Cuando las presentía por el olfato en la esquina de la colonia movía el rabo y emitía unos tenues gruñidos de alegría. Y para expresar su felicidad buscaba un juguete y las recibía con él en la boca contoneándose. Era su gracia de la que parecía estar tan orgullosa. Se llamaba Perdita y ha muerto dándonos a toda la familia una lección de humildad. No exigía nada, un breve gesto y se apartaba, pero te seguía con la mirada siempre atenta y complaciente sin esperar ninguna recompensa. Perdita formará parte de mi memoria que no podría reconstruir sin recordar los perros que han pasado por mi vida.
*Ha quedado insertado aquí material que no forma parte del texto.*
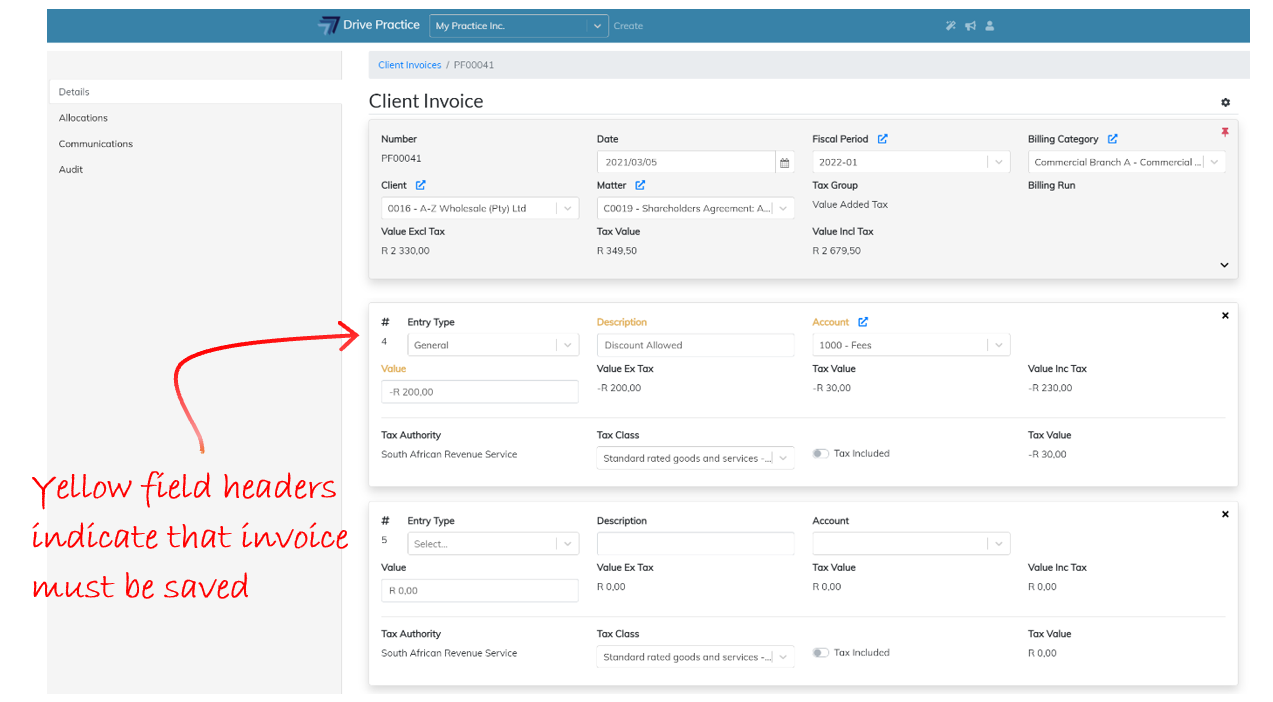1273x702 pixels.
Task: Open the 1000 - Fees account dropdown
Action: [x=910, y=345]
Aquel chucho sin nombre que murió atropellado por un camión arrancó mis primeras lágrimas de niño. Después, el Chevalier fue mi amigo inseparable en la adolescencia y con él a los pies llevo asociadas las lecturas de Salgari los veranos en la hamaca.
Con la perra Lara, una inglesa aristócrata nacida en Kensington, de la que aprendí los buenos modales, atravesé la transición a la democracia. Nela llegó con los socialistas. Solo ladraba a cosas inesperadas, a la luna llena, a los pájaros, a las lagartijas, a la primera rosa que brotaba el jardín, pero tuvo la mala suerte de compartir los últimos años con Toby, un chucho golfo recogido en la calle, que se vio obligado a ser extremadamente gracioso para abrirse un hueco en nuestras vidas. Era un ratón con alma de mastín.
Las cenizas de Perdita se reunirán con las de todos ellos, también con las de los perros campeones Linda y Ron, bajo un limonero junto al mar de Denia a la sombra del Mongó, allí donde en los tiempos felices todos aprendieron a perseguir a las mariposas.